As Mieszkowski reports, one of McKibben's core concerns is that
parents will use genetic engineering techniques to turn their children
into robots. McKibben believes that genetic engineering will give
parents "infinitely more power" to mold their children than they
currently possess.
This is a complete fallacy. While studies of identical twins and
adopted siblings have shown without a doubt that genes affect human
behavior, they've also shown that the impact of environment is just as
large, if not larger, than the impact of genetics.
Even on the most general tests of personality - tests so removed from
reality that they summarize a whole human in just 5 numbers - genes
account for only about half the variation in scores.
Genes play a much smaller role in hundreds of real world personality
traits like smoking, religious beliefs and practices, political party
affiliation, sense of humor, and so on. These details of our identity
are sculpted mostly by random chance and our environment - including
our parents.
McKibben's other major arguments are similarly flawed. Genetically
enhanced children won't live meaningless lives lacking in challenges.
They'll find /new/ challenges and obstacles to overcome.

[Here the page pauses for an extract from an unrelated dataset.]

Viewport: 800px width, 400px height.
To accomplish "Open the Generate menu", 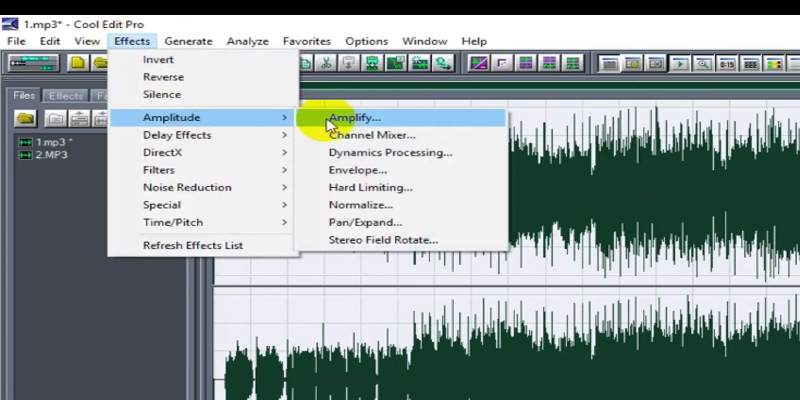I will (188, 41).
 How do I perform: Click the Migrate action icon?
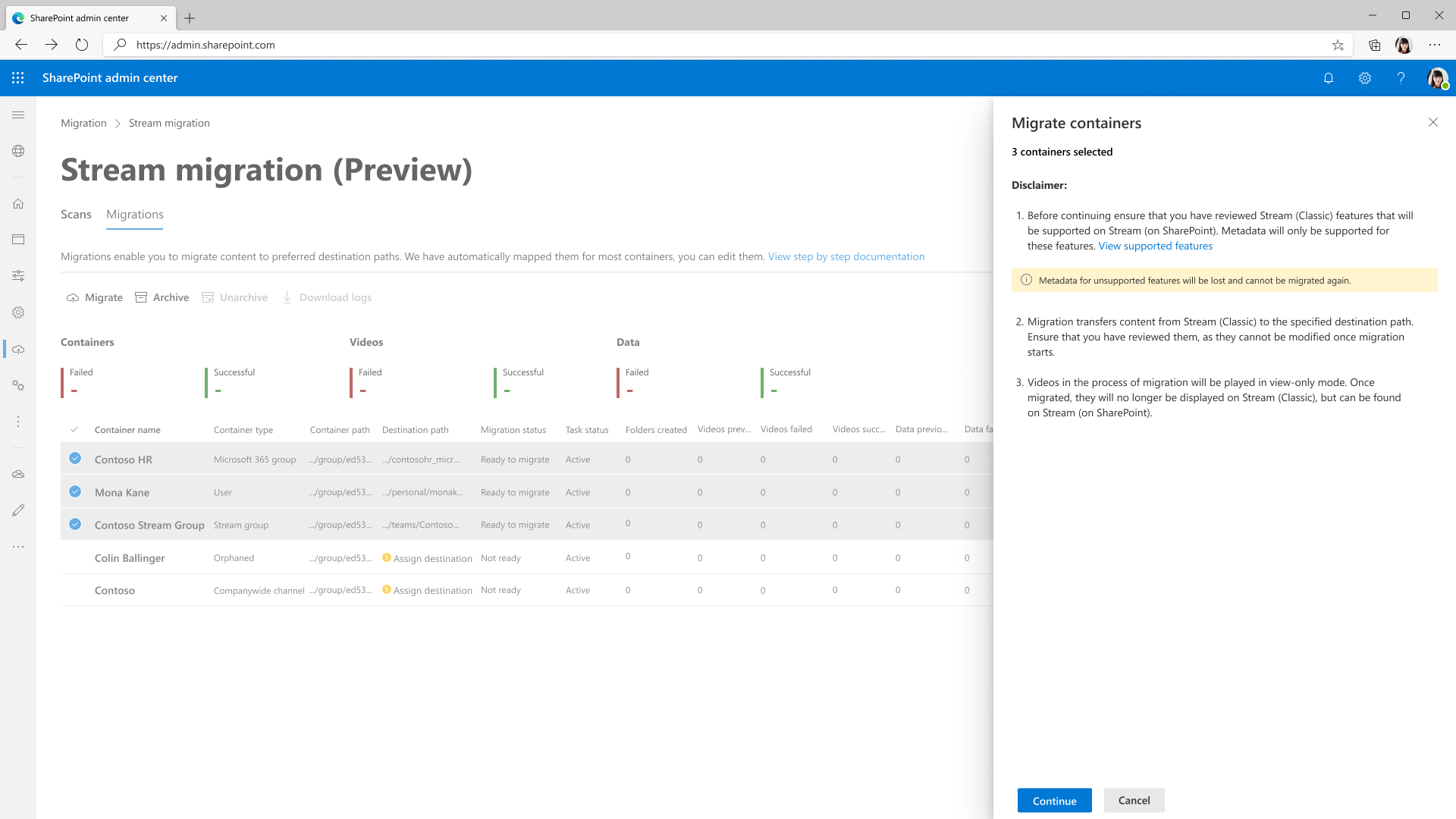point(71,297)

Nor will genetic engineering take choice away from parents any more
than literacy and modern schooling do. Parents have the choice of
raising their kids without sending them to school or teaching them to
read, but only a parent who didn't care about their children would
ever act in such a way. If the situation becomes the same with
genetic engineering, it will be only because we've found some genetic
tweaks to our children which virtually everyone agrees are a benefit.
In the end, McKibben's book is long on style but short on both
scientific accuracy and thoroughly considered arguments.